We empirically evaluate the efficiency and investigate the properties of BBC-CV and BBCD-CV, on both controlled settings and real problems. In particular, we focus on the bias of the performance estimates of the protocols, and on computational time. We compare the results to those of three standard approaches: CVT, TT and NCV. We also examine the tuning (configuration selection) properties of BBC-CV, BBCD-CV and BBC-CV with repeats, as well as the confidence intervals that these methods construct. WMCS and IPL are not included in this empirical comparison, for a variety of reasons, including the need for parametric, metric-specific assumptions (WMCS) and increased computational complexity (IPL) (see Sect. 3, subsection Related Work); in addition, both methods are complex to implement. As the main advantage of the proposed methods are on a conceptual level (simplicity of the approach and broad applicability to almost any type of performance metric and outcome of interest), such empirical evaluation would probably not be very informative.
Simulation studies
Extensive simulation studies were conducted in order to validate BBC-CV and BBCD-CV, and assess their performance. We focus on binary classification tasks and use classification accuracy as the measure of performance, as it is easier to simulate models with a prespecified accuracy. We examine multiple settings for varying sample size \(N \in \{20, 40, 60, 80, 100, 500, 1000\}\), number of candidate configurations \(C \in \{50, 100, 200, 300, 500, 1000, 2000\}\), and true performances P of the candidate configurations drawn from different Beta distributions Be(a, b) with \((a, b) \in \{(9, 6), (14, 6), (24, 6), (54, 6)\}\). These betas provide configurations with mean performance values \(\mu \in \{0.6, 0.7, 0.8, 0.9\}\) and variances of these performances of 0.015, 0.01, 0.0052, 0.0015. These choices result in a total of 196 different experimental settings. We chose distributions with small variances since these are the most challenging cases where the models have quite similar performances.
For each setting, we generate a simulated matrix of out-of-sample predictions \(\varPi \). First, a true performance value \(P_j, j = 1,\ldots ,C\), sampled from the same beta distribution, is assigned to each configuration \(c_j\).
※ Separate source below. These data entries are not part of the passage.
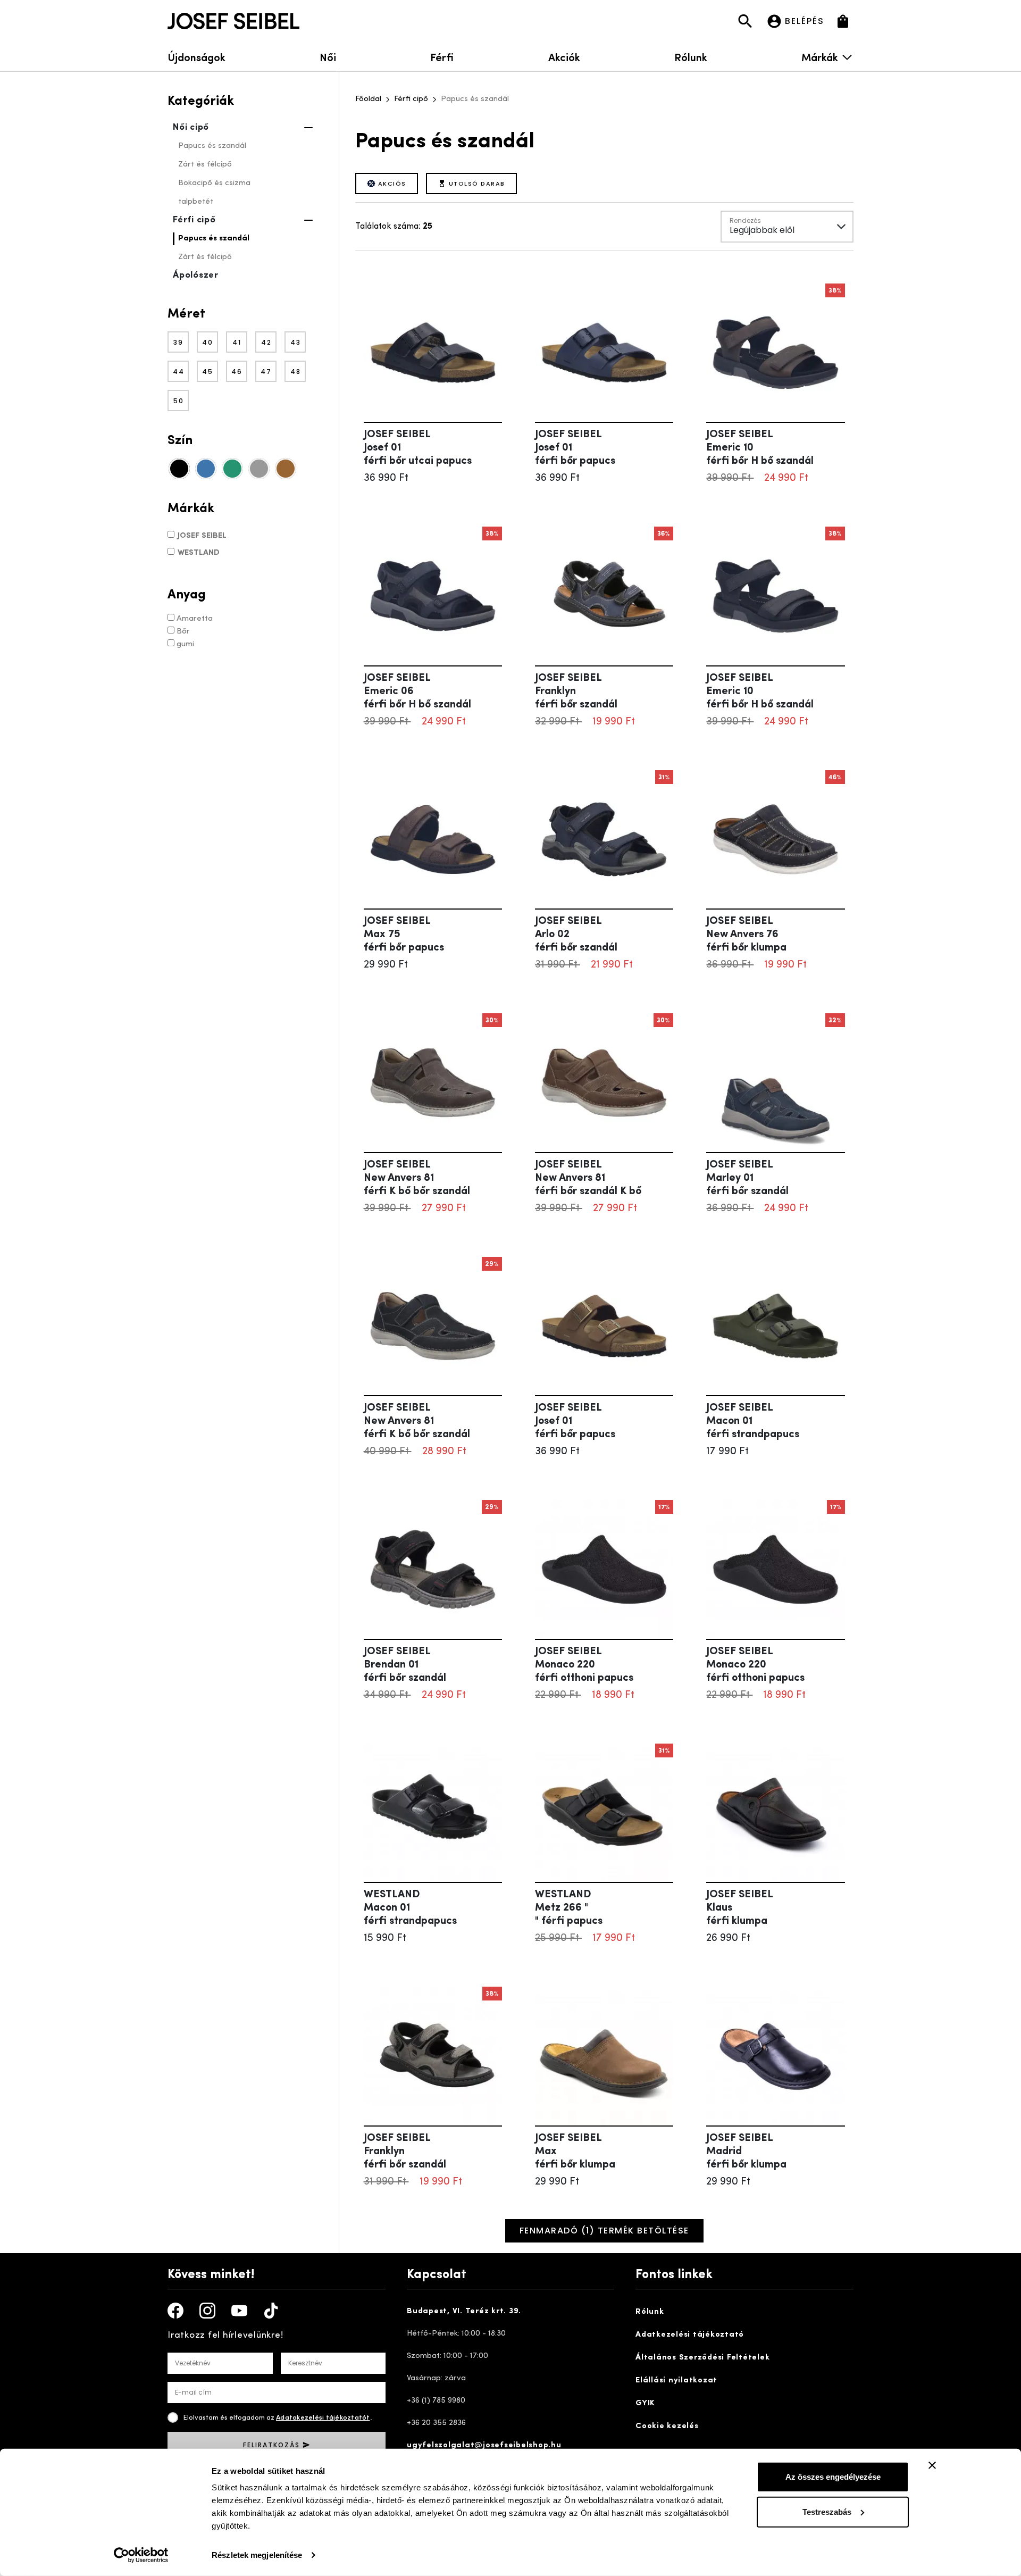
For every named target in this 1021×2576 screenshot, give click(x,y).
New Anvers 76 (746, 941)
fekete (179, 468)
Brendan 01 (405, 1671)
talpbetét (195, 202)
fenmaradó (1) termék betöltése (604, 2230)
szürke (259, 468)
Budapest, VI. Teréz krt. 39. (464, 2311)
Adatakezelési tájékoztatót (323, 2417)
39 (178, 342)
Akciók (564, 56)
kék (205, 468)
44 (179, 371)
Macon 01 (752, 1428)
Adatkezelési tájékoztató (689, 2335)
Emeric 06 (417, 698)
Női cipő (191, 127)
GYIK (645, 2403)
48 (295, 371)
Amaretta (195, 619)
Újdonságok (196, 56)
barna (285, 468)
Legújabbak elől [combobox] (762, 230)
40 (207, 342)
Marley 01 (747, 1185)
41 (236, 342)
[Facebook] (175, 2311)
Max (575, 2158)
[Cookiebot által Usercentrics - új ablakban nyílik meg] (141, 2555)
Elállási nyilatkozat (676, 2381)
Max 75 (404, 941)
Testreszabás (826, 2511)
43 (295, 342)
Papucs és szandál (212, 146)
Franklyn (576, 698)
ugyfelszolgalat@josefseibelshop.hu (484, 2445)
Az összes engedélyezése (833, 2476)
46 (236, 371)
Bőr (183, 632)
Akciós (392, 183)
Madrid (746, 2158)
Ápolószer (196, 275)
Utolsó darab (477, 183)
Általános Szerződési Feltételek (702, 2358)
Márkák (819, 56)
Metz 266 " (568, 1915)
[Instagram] (207, 2311)
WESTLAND (199, 553)
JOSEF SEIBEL (202, 536)
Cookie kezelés (667, 2426)
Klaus (736, 1915)
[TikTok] (271, 2311)
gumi (185, 644)
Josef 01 (418, 454)
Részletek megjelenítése (257, 2555)
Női (328, 56)
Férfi (442, 56)
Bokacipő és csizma (214, 183)
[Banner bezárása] (932, 2465)
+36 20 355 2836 (436, 2423)
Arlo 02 (576, 941)
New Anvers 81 (417, 1185)
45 (207, 371)
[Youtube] (239, 2311)
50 (178, 400)
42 (266, 342)
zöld (232, 468)
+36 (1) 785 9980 (436, 2401)
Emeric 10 (760, 454)
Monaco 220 (584, 1671)
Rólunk (690, 56)
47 (266, 371)
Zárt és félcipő (205, 165)
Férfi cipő (194, 219)
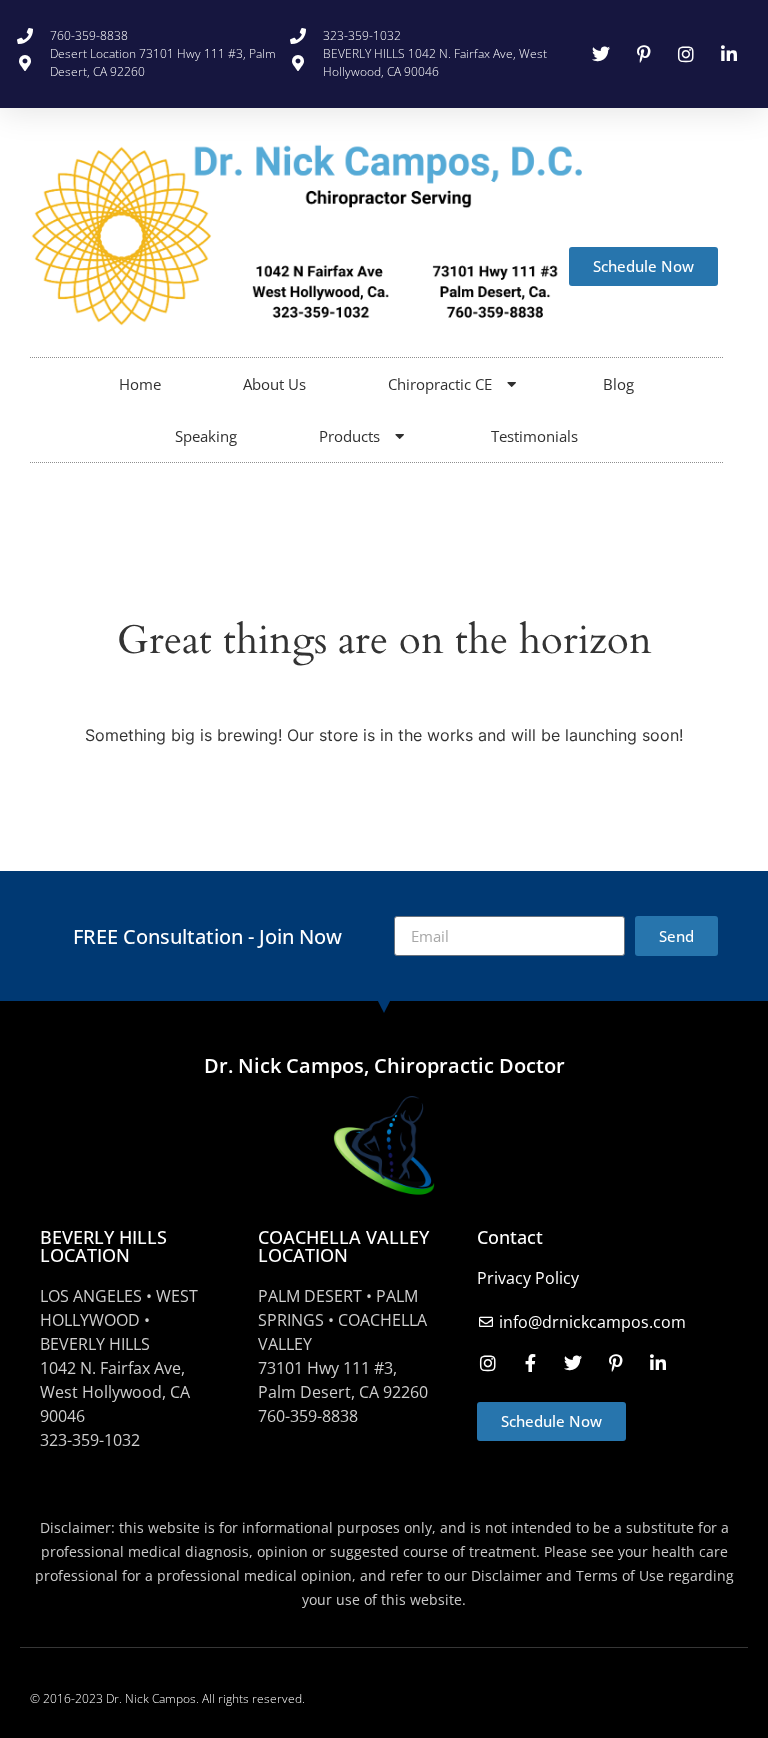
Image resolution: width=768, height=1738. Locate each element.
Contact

Then, the sample predictions for each \(c_j\) are produced as \(\varPi _{ij} = \mathbb {1}(r_i < P_j), i = 1,\ldots ,N\), where \(r_i\) are random numbers sampled uniformly from (0, 1), and \(\mathbb {1}(condition)\) denotes the unit (indicator) function. Notice that there is no need to simulate the actual training of the models, just the predictions of these models so that they obtain a prespecified predictive accuracy.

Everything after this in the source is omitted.